● **ОТРЫВОК**:
Опыт райкомов комсомола времен гражданской, когда все уходили на фронт и эти райкомы закрывались, и времен коллективизации, направлявших в колхозы молодых зодчих коммунизма, пригодился — начался бурный подготовительный период «навстречу VI Всемирному…», и на самые ответственные участки направлялись лучшие из лучших. Но не ударники пятилетки, а талантливые артисты, режиссеры, музыканты, организаторы из молодежной среды.
ЦДРИ считался в Москве чуть ли не школой будущих мастеров искусства, пока — на самодеятельной ниве, грандиозный успех «Первого шага» был тому доказательством, и ЦК комсомола в целях создания яркого коллектива, способного на равных бороться с зарубежными оркестрами на соответствующем конкурсе, направило на Пушечную талантливого выпускника Московской консерватории, правда уже на грани выбывания из комсомола по возрасту, композитора, пианиста и дирижера (далеко не каждый выпускник содержит в себе такой музыкантский конгломерат!) Юрия Саульского, тогда уже работавшего в оркестре Эдди Рознера. Сеульскому были даны все права в создании оркестра, способного стать лауреатом фестиваля. Предстоял конкурс, и Саульский должен был совершить почти невероятное. Страна, где джаз был загнан в угол, а потом спасался в подполье, обязана была показать миру, что джазовая музыка в СССР чуть ли не всенародно любимая, а джазмены — самые уважаемые музыканты. И никто в «цекамоле» и представить себе не мог, что выдвиженцу предстояло самое невероятное — научить самодеятельных музыкантов… играть музыку! Этим и начал заниматься Юрий Саульский, определив состав.

● **ИСХОДНЫЕ ЗАПИСИ**:
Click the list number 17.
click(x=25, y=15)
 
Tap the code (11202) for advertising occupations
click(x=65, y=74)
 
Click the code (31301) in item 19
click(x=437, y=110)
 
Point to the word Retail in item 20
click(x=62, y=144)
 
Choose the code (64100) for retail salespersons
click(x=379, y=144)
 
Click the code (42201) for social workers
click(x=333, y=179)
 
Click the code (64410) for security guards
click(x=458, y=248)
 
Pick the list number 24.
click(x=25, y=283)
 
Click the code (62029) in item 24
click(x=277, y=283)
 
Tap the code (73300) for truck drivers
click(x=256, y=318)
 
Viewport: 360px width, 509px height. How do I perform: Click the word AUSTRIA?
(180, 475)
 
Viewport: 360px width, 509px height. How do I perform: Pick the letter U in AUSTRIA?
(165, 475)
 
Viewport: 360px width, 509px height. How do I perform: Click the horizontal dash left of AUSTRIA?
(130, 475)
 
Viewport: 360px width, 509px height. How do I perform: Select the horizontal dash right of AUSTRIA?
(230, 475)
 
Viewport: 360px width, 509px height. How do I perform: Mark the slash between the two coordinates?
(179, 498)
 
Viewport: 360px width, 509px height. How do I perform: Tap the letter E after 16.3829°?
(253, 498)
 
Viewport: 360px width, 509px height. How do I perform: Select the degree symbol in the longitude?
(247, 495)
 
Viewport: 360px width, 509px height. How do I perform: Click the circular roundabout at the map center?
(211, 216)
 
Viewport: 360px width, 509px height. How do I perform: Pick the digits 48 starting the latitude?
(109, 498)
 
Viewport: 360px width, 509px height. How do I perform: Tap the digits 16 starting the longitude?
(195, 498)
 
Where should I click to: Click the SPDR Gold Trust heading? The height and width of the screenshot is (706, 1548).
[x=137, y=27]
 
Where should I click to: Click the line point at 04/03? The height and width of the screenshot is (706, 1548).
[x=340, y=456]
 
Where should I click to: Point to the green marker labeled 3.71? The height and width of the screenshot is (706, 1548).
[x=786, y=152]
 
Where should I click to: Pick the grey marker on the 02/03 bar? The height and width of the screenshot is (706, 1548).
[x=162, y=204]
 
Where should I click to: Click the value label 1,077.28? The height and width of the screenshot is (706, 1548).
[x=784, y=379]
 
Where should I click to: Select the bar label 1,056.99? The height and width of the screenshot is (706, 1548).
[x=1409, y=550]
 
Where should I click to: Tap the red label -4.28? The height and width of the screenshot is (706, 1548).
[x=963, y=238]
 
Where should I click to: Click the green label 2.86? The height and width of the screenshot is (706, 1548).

● **ЗАДАНИЯ**:
• 1. Объясните по отрывку, зачем ЦК комсомола направило Юрия Саульского на Пушечную, в ЦДРИ.
• 2. В каком оркестре, согласно отрывку, уже работал Юрий Саульский, когда его направили в ЦДРИ?
• 3. Продолжите отрывок о том, как Юрий Саульский создавал оркестр в ЦДРИ, начиная сразу после его последнего предложения.

● **ОТВЕТЫ К ЗАДАНИЯМ**:
• 1. ЦК комсомола хотело создать яркий коллектив, который смог бы на равных бороться с зарубежными оркестрами на конкурсе. Саульскому дали все права, чтобы он создал оркестр, способный стать лауреатом фестиваля.

• 2. В оркестре Эдди Рознера.

• 3.
Он пригласил из оркестра Бориса Фиготина ребят, в которых разглядел будущих великолепных мастеров джаза. Ему, человеку, фанатично преданному джазу, страдающему от постоянных нападок на него за американщину и за то, что не ласкал джаз ухо чиновников, для которых, кроме «Катюши» и полонеза Огинского, музыки не существовало, предстояло за несколько месяцев из полуграмотных в музыкальной части людей сделать образованных музыкантов, и этот экстерн они выдержали так же, как выдержал его их руководитель.